NCLEX-RN
NCLEX RN Exam Review Answers
1. The nurse reviews the record of a child who is suspected to have glomerulonephritis and expects to note which finding that is associated with this diagnosis?
- A. Hypotension
- B. Brown-colored urine
- C. Low urinary specific gravity
- D. Low blood urea nitrogen level
Correct answer: B
Rationale: Glomerulonephritis refers to a group of kidney disorders characterized by inflammatory injury in the glomerulus. Gross hematuria resulting in dark, smoky, cola-colored, or brown-colored urine is a classic symptom of glomerulonephritis. Hypertension is also common. Blood urea nitrogen levels may be elevated. A moderately elevated to high urinary specific gravity is associated with glomerulonephritis.
2. Which topic is most important to include in patient teaching for a 41-year-old patient diagnosed with early alcoholic cirrhosis?

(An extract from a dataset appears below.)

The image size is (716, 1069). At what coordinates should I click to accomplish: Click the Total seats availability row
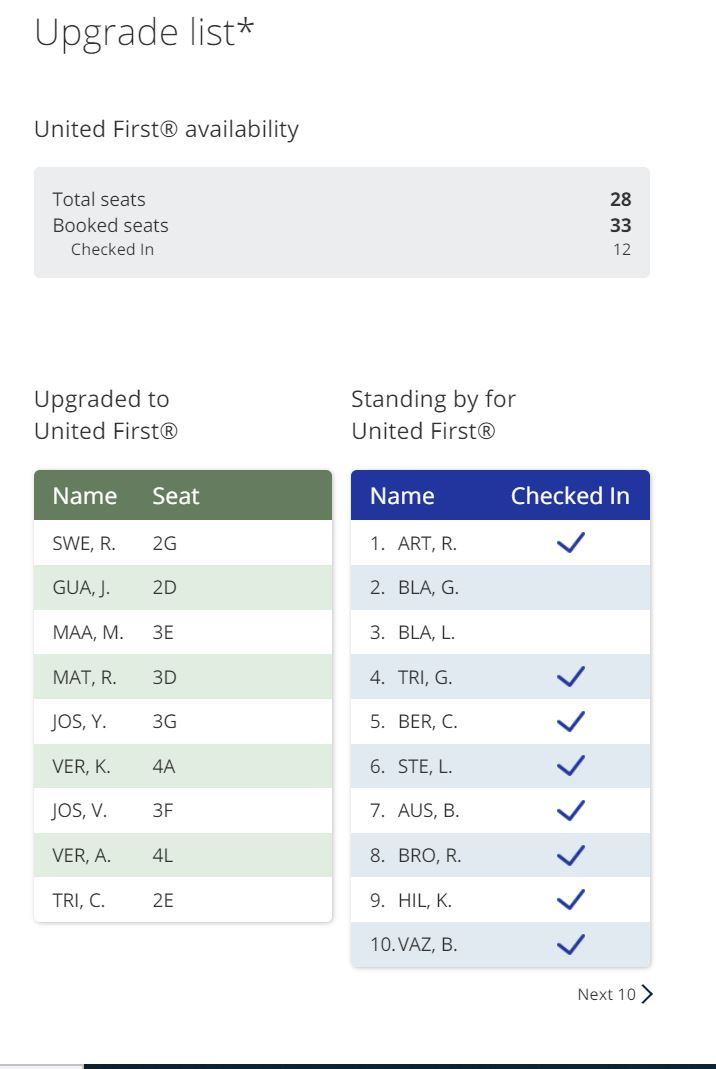(341, 200)
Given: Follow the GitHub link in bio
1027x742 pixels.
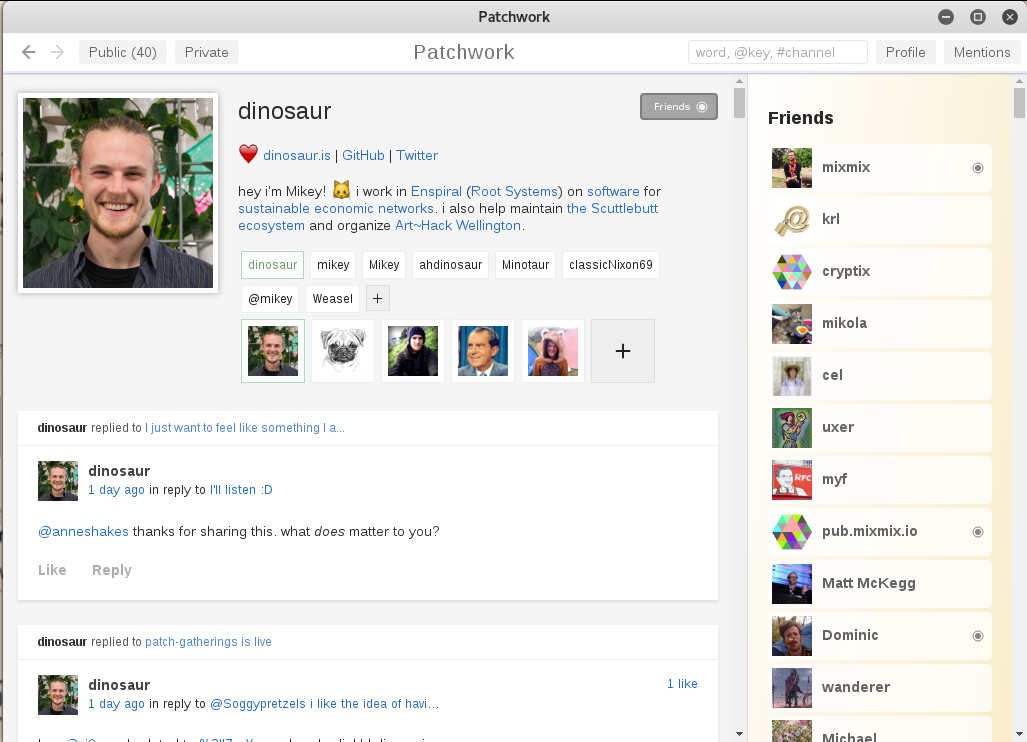Looking at the screenshot, I should tap(363, 155).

- A. Maintaining good nutrition
- B. Avoiding alcohol ingestion
- C. Taking lactulose (Cephulac)
- D. Using vitamin B supplements
Correct answer: B
Rationale: The most important topic to include in patient teaching for a 41-year-old patient diagnosed with early alcoholic cirrhosis is avoiding alcohol ingestion. Alcohol abstinence is crucial in stopping or reversing the progression of the disease. While maintaining good nutrition, taking lactulose (Cephulac), and using vitamin B supplements are important interventions in managing cirrhosis, abstaining from alcohol is the priority for this patient to prevent further damage to the liver and halt disease progression.
3. A patient is deciding whether they should take the live influenza vaccine (nasal spray) or the inactivated influenza vaccine (shot). The nurse reviews the client's history. Which condition would NOT contraindicate the nasal (live vaccine) route of administration?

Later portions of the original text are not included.